> **Exercise task**: Copy the records word for word, from the line containing "The height and" through the line containing "Action: pos(936,249)", and include both of those lines.

> **Material for the task**:
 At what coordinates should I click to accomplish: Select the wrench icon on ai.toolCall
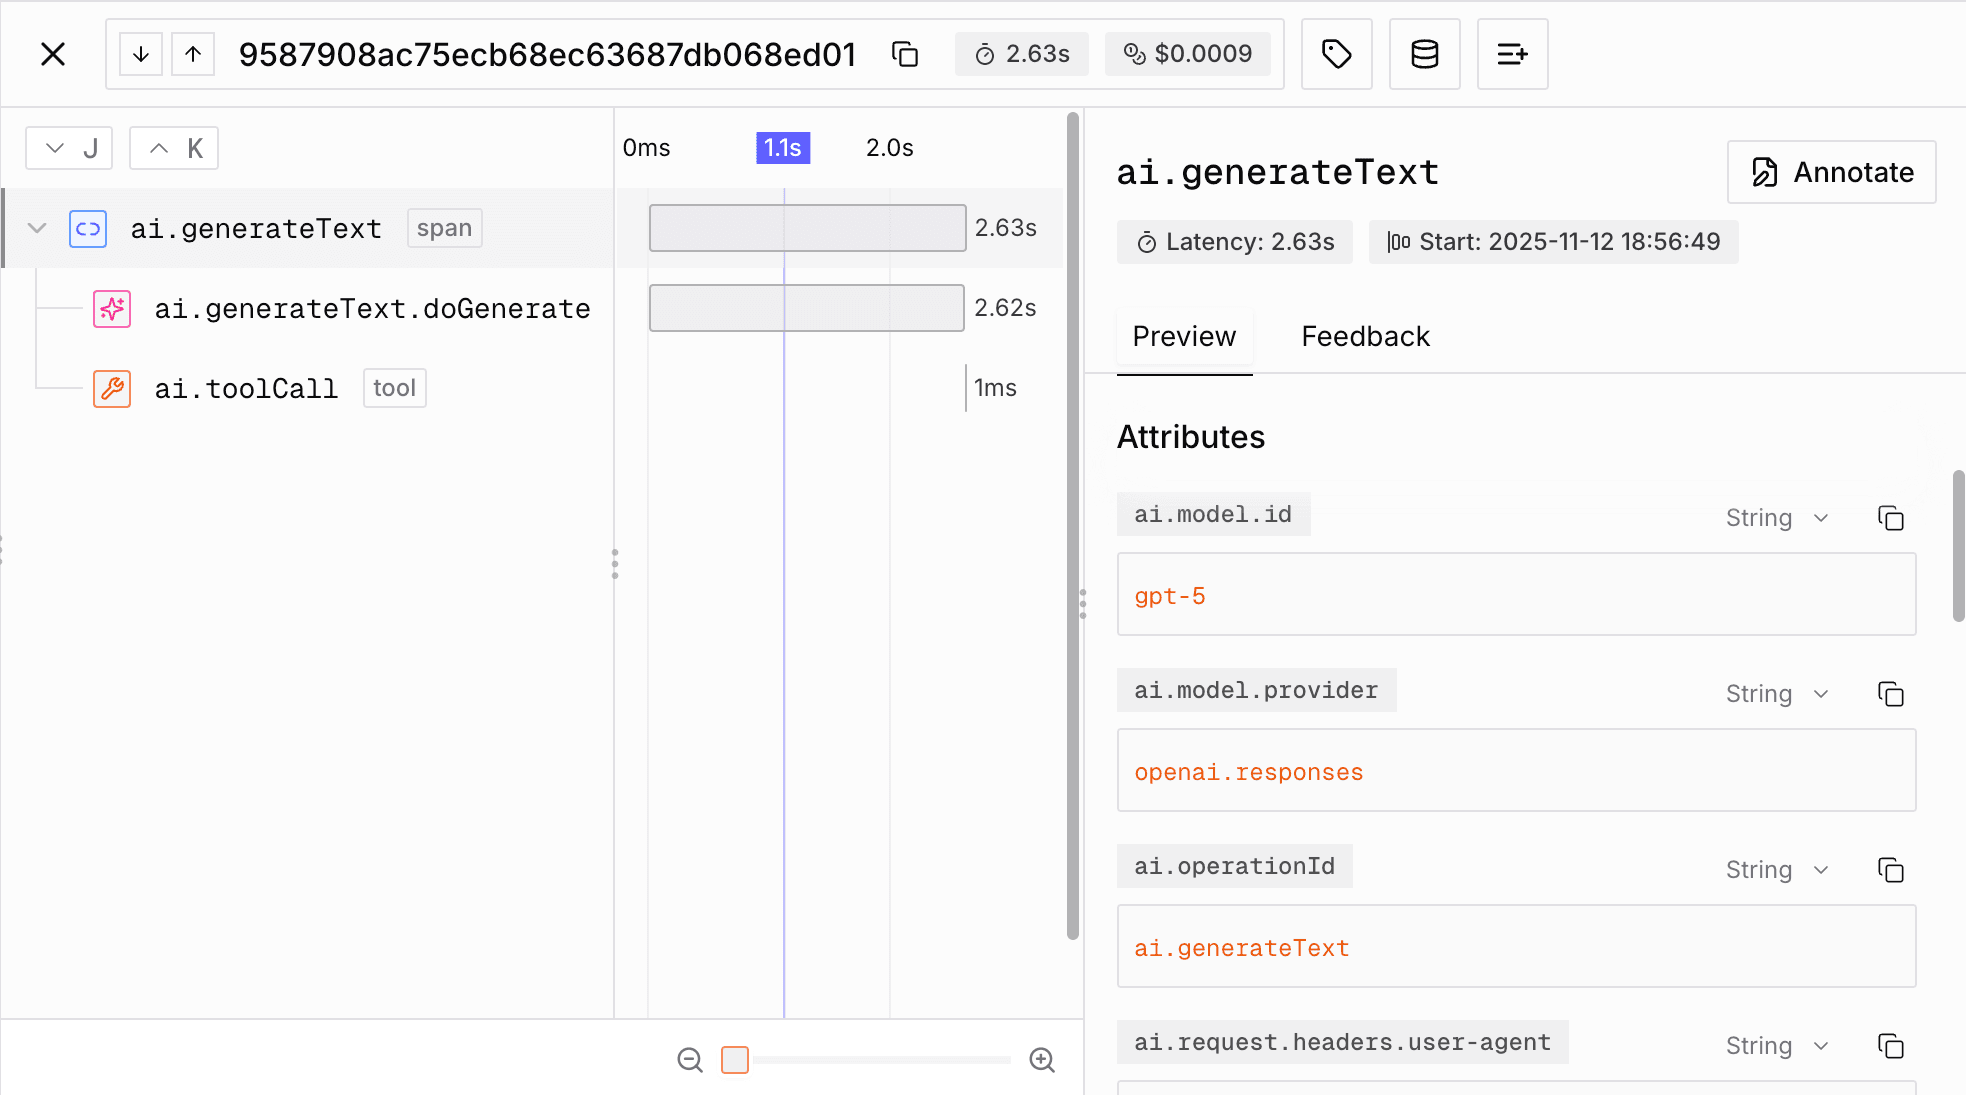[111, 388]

==

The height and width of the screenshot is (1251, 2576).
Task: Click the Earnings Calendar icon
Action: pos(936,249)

> **Answer to this task**:
The height and width of the screenshot is (1251, 2576).
Task: Click the Earnings Calendar icon
Action: pos(936,249)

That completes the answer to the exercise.